• _Action item_:
Please continue the passage on spiritual gifts, picking up right after its final sentence.

• _Exercise passage_:
———
The Church should work harder to equip the saints by giving them more and more opportunities to serve. We should empower all Christians by not throwing wet blankets on their ideas and projects. And we should better educate all disciples of Christ until we all fully understand that our individual talents and abilities and passions, when given over to Christ Jesus and his will and used to his eternal glory, are our spiritual gifts. And they all serve a vital purpose in God’s Kingdom.

Peace,

Allan

I Think We're Ignorant

Now about spiritual gifts…There are people in our churches who believe they are no good to the Body. There are older brothers and sisters, Christians in poor health, disciples who can’t get around, people who don’t have outgoing personalities or character traits who feel inadequate because they’re not leading visible, out front, out loud, center stage ministries. They feel unimportant. Un-needed. They feel small in the Kingdom. They compare themselves to big-money givers or big-time leaders or big-mouthed preachers and they feel they come up short.

1 Corinthians 12. Paul says he doesn’t want the Christians in Corinth to be ignorant about spiritual gifts. He doesn’t want them to be led astray. He doesn’t want there to be any misunderstandings about gifts given by the Holy Spirit of God to individual disciples to be used in God’s service and to God’s eternal glory.

I think we’re ignorant.

Every single Christian is blessed with spiritual gifts. Every single person who makes the Christian confession — “Jesus is Lord!” — does so by the Holy Spirit. It’s impossible to be a confessing Christian and not possess these gifts. And Paul tells us very plainly that all these gifts are equal in importance to him and to the Kingdom. They’re all exactly the same.

There are different kinds of gifts but they all come from the same God. There are different kinds of service, different kinds of works, but they all come from the same Spirit of the Father. And, remember, they’re all gifts. They’re gifts! You don’t deserve them. You didn’t do anything to earn them. Neither did the Bible class teacher or the youth deacon or the guy who built the shelves in the church pantry. They’re given to each individual by the Spirit of God “just as he determines.”
———
• _Data supplied_:
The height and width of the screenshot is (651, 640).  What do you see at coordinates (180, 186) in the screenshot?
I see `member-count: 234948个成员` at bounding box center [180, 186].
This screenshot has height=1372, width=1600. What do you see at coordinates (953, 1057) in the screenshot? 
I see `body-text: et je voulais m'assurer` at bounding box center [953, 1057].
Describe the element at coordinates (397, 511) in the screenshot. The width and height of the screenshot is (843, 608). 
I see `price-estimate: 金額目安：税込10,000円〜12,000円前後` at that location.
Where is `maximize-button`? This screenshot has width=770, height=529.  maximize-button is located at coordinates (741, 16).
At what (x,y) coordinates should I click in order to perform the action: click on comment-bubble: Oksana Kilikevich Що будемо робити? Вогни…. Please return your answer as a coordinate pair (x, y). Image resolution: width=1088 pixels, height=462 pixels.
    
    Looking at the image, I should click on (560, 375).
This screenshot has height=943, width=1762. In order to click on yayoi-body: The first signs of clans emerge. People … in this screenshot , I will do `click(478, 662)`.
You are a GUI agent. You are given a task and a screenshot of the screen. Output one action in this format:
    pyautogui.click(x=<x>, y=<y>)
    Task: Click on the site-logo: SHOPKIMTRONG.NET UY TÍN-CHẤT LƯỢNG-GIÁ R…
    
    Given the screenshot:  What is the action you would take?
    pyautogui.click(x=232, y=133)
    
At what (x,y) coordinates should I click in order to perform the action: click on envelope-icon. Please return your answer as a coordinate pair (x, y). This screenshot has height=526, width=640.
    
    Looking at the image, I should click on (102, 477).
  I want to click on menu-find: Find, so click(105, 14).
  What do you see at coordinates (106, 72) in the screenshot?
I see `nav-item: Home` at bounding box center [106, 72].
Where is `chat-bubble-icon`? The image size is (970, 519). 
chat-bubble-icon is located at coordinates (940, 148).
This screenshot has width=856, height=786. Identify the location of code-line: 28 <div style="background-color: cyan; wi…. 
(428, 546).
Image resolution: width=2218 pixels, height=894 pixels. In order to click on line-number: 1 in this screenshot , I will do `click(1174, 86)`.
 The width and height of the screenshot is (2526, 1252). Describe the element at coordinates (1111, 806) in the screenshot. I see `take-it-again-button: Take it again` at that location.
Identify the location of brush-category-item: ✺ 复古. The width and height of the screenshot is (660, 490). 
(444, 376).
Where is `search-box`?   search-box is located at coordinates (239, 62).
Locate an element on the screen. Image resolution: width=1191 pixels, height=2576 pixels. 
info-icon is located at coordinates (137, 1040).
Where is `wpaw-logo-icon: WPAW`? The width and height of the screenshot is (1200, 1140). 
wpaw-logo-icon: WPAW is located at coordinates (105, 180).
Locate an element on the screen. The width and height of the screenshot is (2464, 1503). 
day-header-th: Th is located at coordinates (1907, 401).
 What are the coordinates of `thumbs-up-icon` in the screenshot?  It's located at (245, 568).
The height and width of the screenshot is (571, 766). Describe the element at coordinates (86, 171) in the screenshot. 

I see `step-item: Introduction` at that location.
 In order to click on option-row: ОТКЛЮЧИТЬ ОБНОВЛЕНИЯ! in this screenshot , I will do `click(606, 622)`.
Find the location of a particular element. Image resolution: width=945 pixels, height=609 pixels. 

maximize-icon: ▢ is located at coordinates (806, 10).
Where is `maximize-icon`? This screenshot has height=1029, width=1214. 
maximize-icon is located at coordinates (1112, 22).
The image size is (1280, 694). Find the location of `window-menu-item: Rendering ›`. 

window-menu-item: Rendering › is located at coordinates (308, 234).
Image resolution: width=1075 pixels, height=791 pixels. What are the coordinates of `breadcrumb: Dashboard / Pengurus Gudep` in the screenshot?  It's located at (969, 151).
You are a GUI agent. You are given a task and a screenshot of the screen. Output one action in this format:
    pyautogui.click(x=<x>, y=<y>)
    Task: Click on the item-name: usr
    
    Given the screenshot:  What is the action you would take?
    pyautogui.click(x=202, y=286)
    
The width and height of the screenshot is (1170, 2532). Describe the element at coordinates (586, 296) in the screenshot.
———
• _Answer box_:
I promise you that the discouraged person you warmly greet at the church door on Sunday morning is more touched by your smile and your hug and your sincerity than he is by the songs that Howard picks out and leads. I guarantee that the casserole you deliver to the grieving widow means as much — or much more — than the words said by the preacher at the funeral. I know that changing the oil in that single mother’s car blesses her much more than an eloquent prayer from the pulpit or an efficiently-run children’s program.

The lady who picks up and sorts all the attendance cards on Sunday afternoons. The guy who changes the lightbulbs in the worship center. The man who fixes the computers in the church office. The woman who helps in the nursery.

And a lot of these people say, “Well, that’s just what I do.” It’s a talent. It’s an ability. It’s something I enjoy doing. But…

…it’s not really a “spiritual” gift.

That’s where we’re ignorant.

Your talent becomes a gift from the Spirit when you submit it wholly to the Spirit to be used by the Spirit for his Kingdom purposes. “God has arranged the parts in the body, every one of them (including you!), just as he wanted them to be.” That thing you do, no matter what it is, is a spiritual gift! God can move mountains when you install a ceiling fan. God can mend broken hearts when you write a letter. God can heal wounded souls when you buy a lunch. God will reveal his glory when you do what you do in his name.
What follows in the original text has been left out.